In an unpublished opinion, Save Westwood Village v. Regents of the University of California, 2015 Cal. App. Unpub. LEXIS 9281, the Second Appellate District affirmed the trial court’s rulings and rejected several CEQA challenges to the UC Regents’ approval of the Meyer and Renee Luskin Conference and Guest Center on the UCLA campus. As noted by the appellate court, the petitioner’s opening brief could have been rejected due to its failure to provide an adequate statement of facts, its limited and inaccurate citations to the record for most of its factual assertions, and its legal analyses, which was supported by only four citations to legal authority. Despite these inadequacies, the court considered each of petitioner’s four legal argument in turn, finding each to be unpersuasive.
Specifically, the court found that the Regents did not improperly pre-commit to the proposed project when they accepted a $40 million gift from the Luskins. The court found that the Regents’ acceptance of the gift did not preclude the Regents from considering any alternatives or mitigation measures because the gift was conditioned only on the Regents using the donors’ names for the proposed conference center, providing annual reports on the status of the conference center, and using the gift for charitable purposes.
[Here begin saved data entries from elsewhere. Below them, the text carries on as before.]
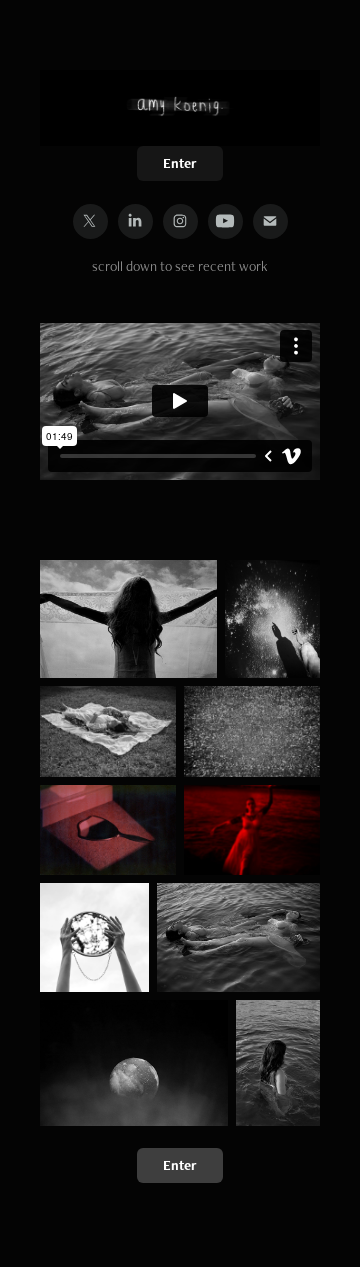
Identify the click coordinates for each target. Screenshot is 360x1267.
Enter (180, 163)
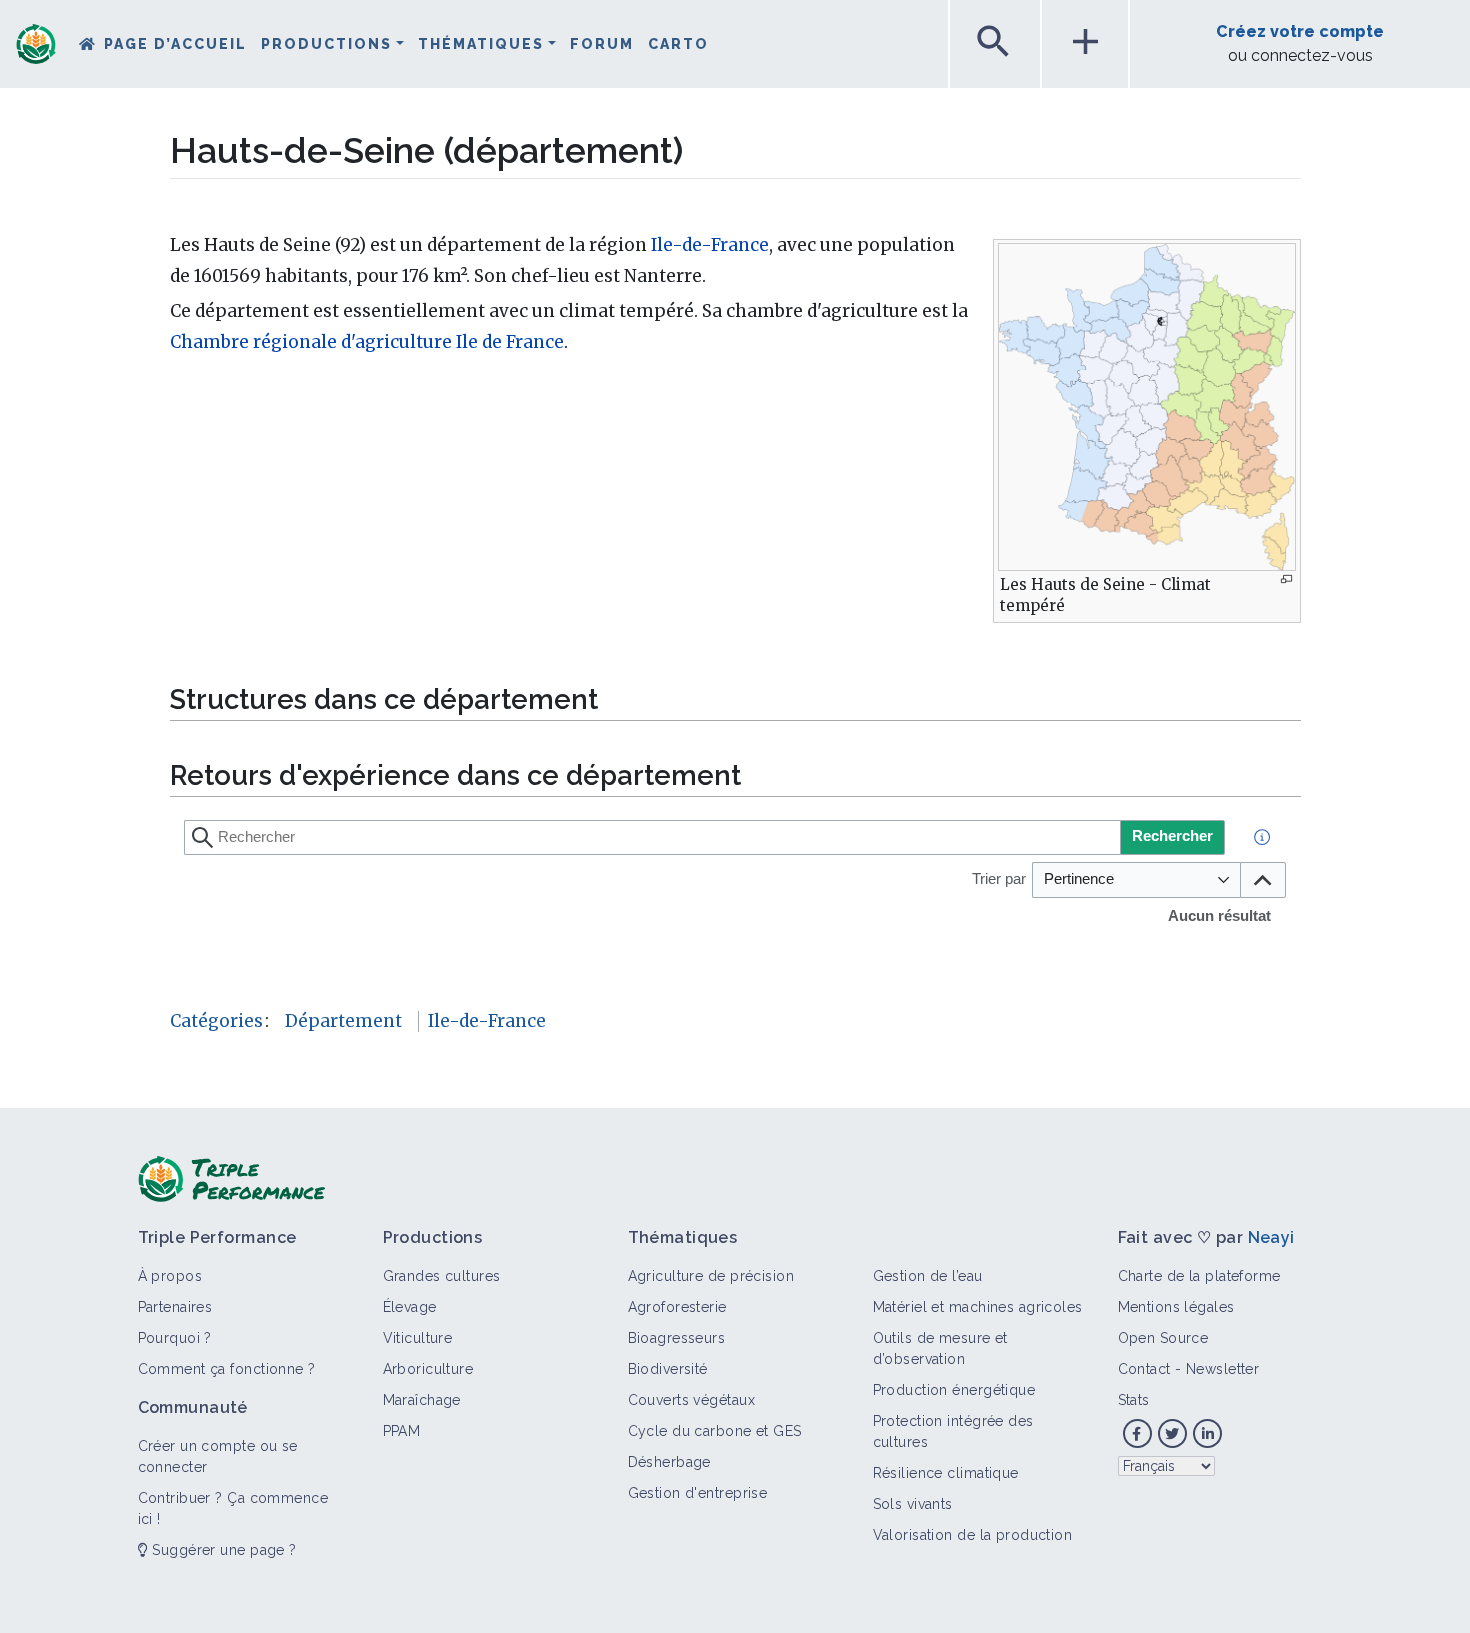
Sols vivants (913, 1504)
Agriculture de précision (711, 1276)
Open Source (1163, 1338)
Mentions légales (1176, 1307)
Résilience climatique (946, 1473)
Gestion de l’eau (928, 1276)
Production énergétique (954, 1390)
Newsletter (1222, 1369)
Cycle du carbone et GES (715, 1431)
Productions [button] (326, 44)
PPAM (402, 1431)
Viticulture (418, 1338)
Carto (678, 44)
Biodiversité (668, 1369)
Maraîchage (422, 1400)
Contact (1144, 1369)
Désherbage (669, 1462)
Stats (1134, 1400)
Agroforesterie (677, 1307)
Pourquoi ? (175, 1338)
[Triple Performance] (36, 46)
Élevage (410, 1307)
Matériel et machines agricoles (978, 1307)
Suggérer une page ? (222, 1550)
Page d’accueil (175, 44)
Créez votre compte (1300, 31)
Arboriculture (428, 1369)
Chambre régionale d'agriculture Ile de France (367, 342)
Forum (602, 44)
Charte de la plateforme (1199, 1276)
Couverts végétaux (691, 1400)
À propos (170, 1276)
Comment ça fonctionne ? (227, 1369)
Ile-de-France (710, 245)
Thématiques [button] (481, 44)
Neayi (1271, 1237)
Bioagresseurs (677, 1338)
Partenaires (175, 1307)
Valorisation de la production (973, 1535)
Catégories (216, 1021)
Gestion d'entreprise (698, 1493)
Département (343, 1021)
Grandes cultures (442, 1276)
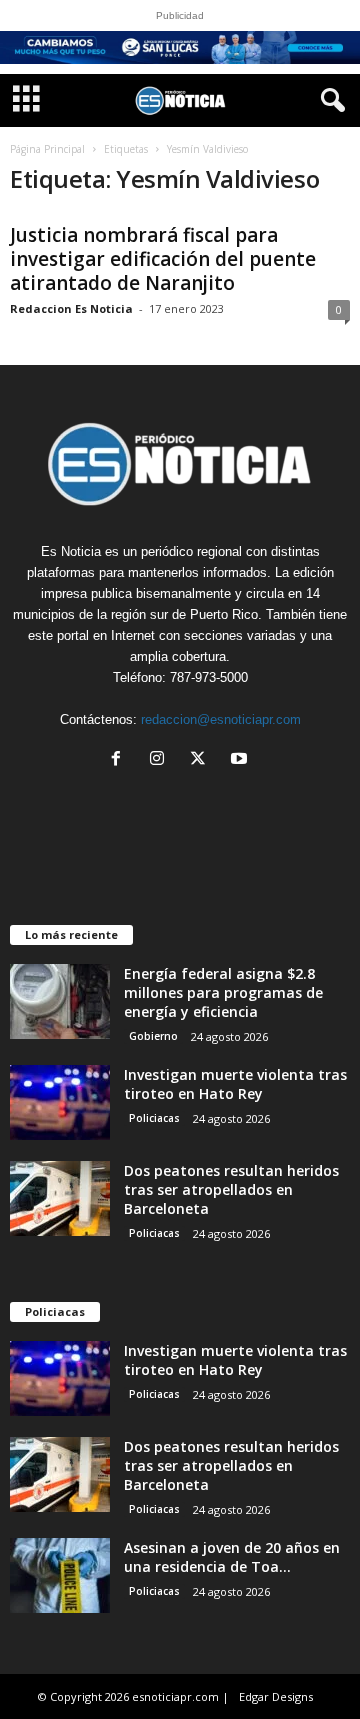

Nor did the court find pre-commitment from the Regents’ approval of the project budget prior to the certification of the Final EIR because the Regents approved the project design on the same day they certified the Final EIR and the approval followed lengthy, interactive planning and review process.
The court quickly rejected petitioner’s remaining claims: (1) that there were differing project descriptions regarding the amount of square footage between the EIR and the document authorizing the expenditure of funds; (2) that the project was a legally infeasible alternative because the guest center would be used for “non-academic purposes” 25% of the time; and (3) that the EIR did not consider the impact of lost parking spaces. The court found the record did not support any of these additional claims.
The lawsuit was filed in October 2012; the unfounded and barely articulated challenges entangled the project in CEQA litigation for more than three years.